Variation moyenne en pourcentage par rapport aux valeurs initiales dans les études contrôlées contre placebo sur les statines de fond

LONG TERME (N = 2310)

FHI et FHII (N = 732)

Fort FH (N = 106)

COMBO I (N = 311)

Placebo

Alirocumab

Placebo

Alirocumab

Placebo

Alirocumab

Placebo

Alirocumab

Nombre de patients

780

1530

244

488

35

71

106

205

LDL-C moyen de référence en mg / dL

(mmol / L)

122,0

(3.16)

122,8

(3.18)

140,9

(3,65)

141,3

(3,66)

201.0

(5.21)

196,3

(5.10)

104,6

(2,71)

100,3

(2,60)

Semaine 12

LDL-C (ITT) a

1,5

-63,3

5.4

-43,6

-6,6

-46,9

1.1

-46,3

LDL-C (sous traitement) b

1,4

-64.2

5.3

-44,0

-6,6

-46,9

1.7

-47,6

Semaine 24

LDL-C (ITT) a

0,8

-61,0 c

7.1

-48,8 j

-6,6

-45,7 e

-2,3

-48,2 f

LDL-C (sous traitement) b

0,7

-62,8

6.8

-49.3

-6,6

-45.5

-0,8

-50,7

Non-HDL-C

0,7

-51,6

7.4

-42.8

-6.2

-41.9

-1,6

-39.1

Apo B

1,2

-52,8

1,9

-41,7

-8,7

-39.0

-0,9

-36,7

Total-C

-0,3

-37,8

5.5

-31,2

-4,8

-33,2

-2,9

-27,9

Lp (a)

-3,7

29,3

-8,5

-26.9

-8,7

-23,5

-5,9

-20.5

TG

1.8

-15,6

4.3

-9,8

-1,9

-10,5

-5,4

-6,0

HDL-C

-0,6

4,0

0,2

7.8

3.9

7,5

-3,8

3.5

Apo A-1

1,2

4,0

-0,4

4,2

2,0

5,6

-2,5

3,3

Changement moyen en pourcentage par rapport aux valeurs de départ dans les études contrôlées par l’ézétimibe

Sur le fond Statin

Sans contexte Statin

COMBO II (N = 707)

ALTERNATIVE (N = 248)

MONO (N = 103)

Ezétimibe

Alirocumab

Ezétimibe

Alirocumab

Ezétimibe

Alirocumab

Nombre de patients

240

467

122

126

51

52

LDL-C moyen de référence en mg / dL

(mmol / L)

104.5

(2,71)

108,3

(2,81)

194.2

(5.03)

191.1

(5.0)

138.3

(3.58)

141,1

(3,65)

Semaine 12

LDL-C (ITT) a

-21,8

-51,2

-15,6

-47.0

-19,6

-48,1

LDL-C (sous traitement) b

-22,7

-52,4

-18.0

-51,2

-20,4

-53.2

Semaine24

LDL-C (ITT) a

-20,7

-50,6 g

-14,6

-45,0 h

-15,6

-47,2 i

LDL-C (sous traitement) b

-21,8

-52,4

-17,1

-52,2

-17.2

-54,1

Non-HDL-C

-19.2

-42,1

-14,6

-40,2

-15,1

-40,6

Apo B

-18,3

-40,7

-11.2

-36,3

-11,0

-36,7

Total-C

-14,6

29,3

-10,9

-31,8

-10,9

-29,6

Lp (a)

-6,1

-27,8

-7,3

-25.9

-12,3

-16,7

TG

-12,8

-13,0

-3,6

-9,3

-10,8

-11,9

HDL-C

0.5

8.6

6.8

7.7

1.6

6.0

Apo A-1

-1,3

5.0

2,9

4,8

-0,6

4,7

une analyse ITT – intention de traiter la population, comprend toutes les données lipidiques tout au long de la durée de l’étude, indépendamment de l’adhésion au traitement à l’étude.
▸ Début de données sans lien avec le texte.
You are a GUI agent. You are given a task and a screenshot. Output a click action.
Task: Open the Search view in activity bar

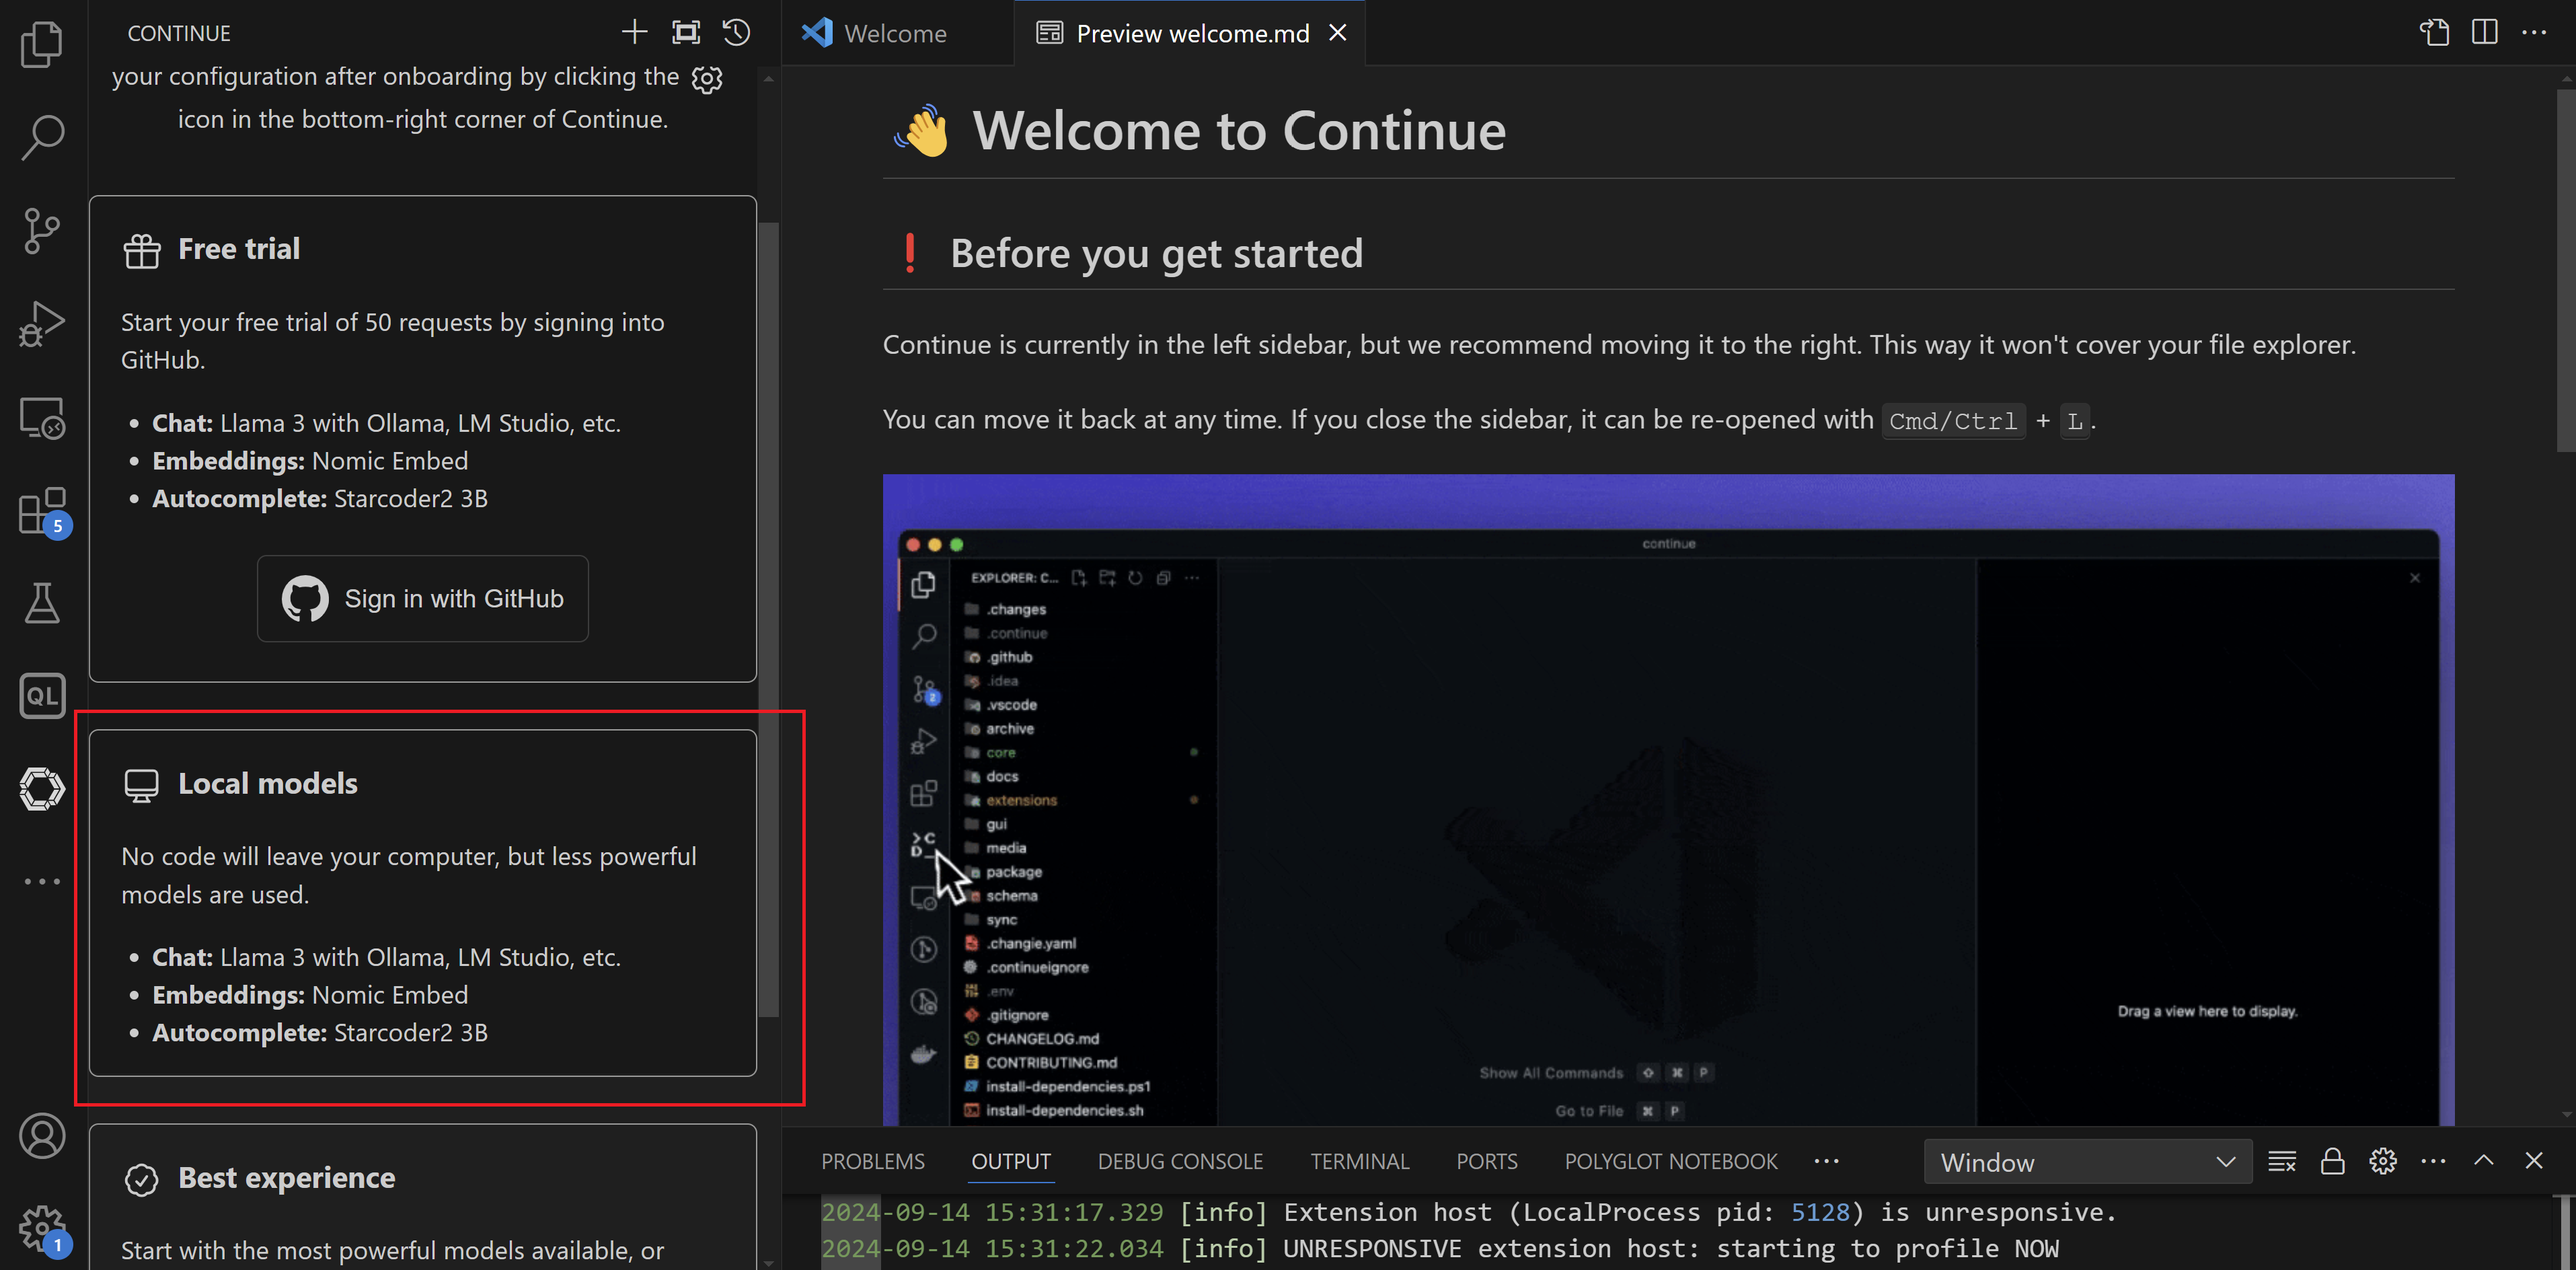click(x=41, y=137)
b Analyse en cours de traitement – analyse limitée à la période pendant laquelle les patients ont effectivement reçu un traitement.

La réduction de% LDL-C à la semaine 24 correspond à une variation absolue moyenne de:

c -74,2 mg / dL (-1,92 mmol / L); d- 71,1 mg / dL (-1,84 mmol / ml); e -90,8 mg / dL (-2,35 mmol / L); f -50,3 mg / dL (-1,30 mmol / L); g -55,4 mg / dL (1,44 mmol / L); h -84.2 mg/dL (-2.18 mmol/L); i -66.9 mg/dL (-1.73 mmol/L)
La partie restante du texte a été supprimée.